Verbatim copy without pictures. Please print every entry as it stands.

━━ Entries provided ━━

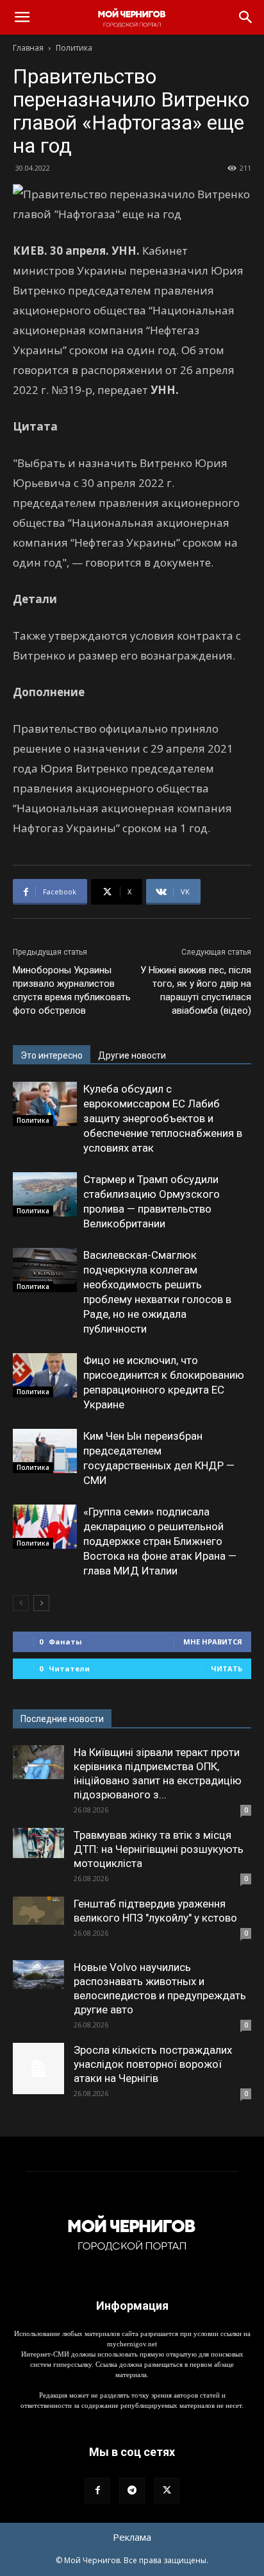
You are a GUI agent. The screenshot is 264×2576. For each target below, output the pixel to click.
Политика (74, 47)
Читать (226, 1668)
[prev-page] (21, 1603)
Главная (28, 47)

━━━

Response:
You are a GUI agent. The screenshot is 264×2576. For each target below, output the pixel to click.
Политика (74, 47)
Читать (226, 1668)
[prev-page] (21, 1603)
Главная (28, 47)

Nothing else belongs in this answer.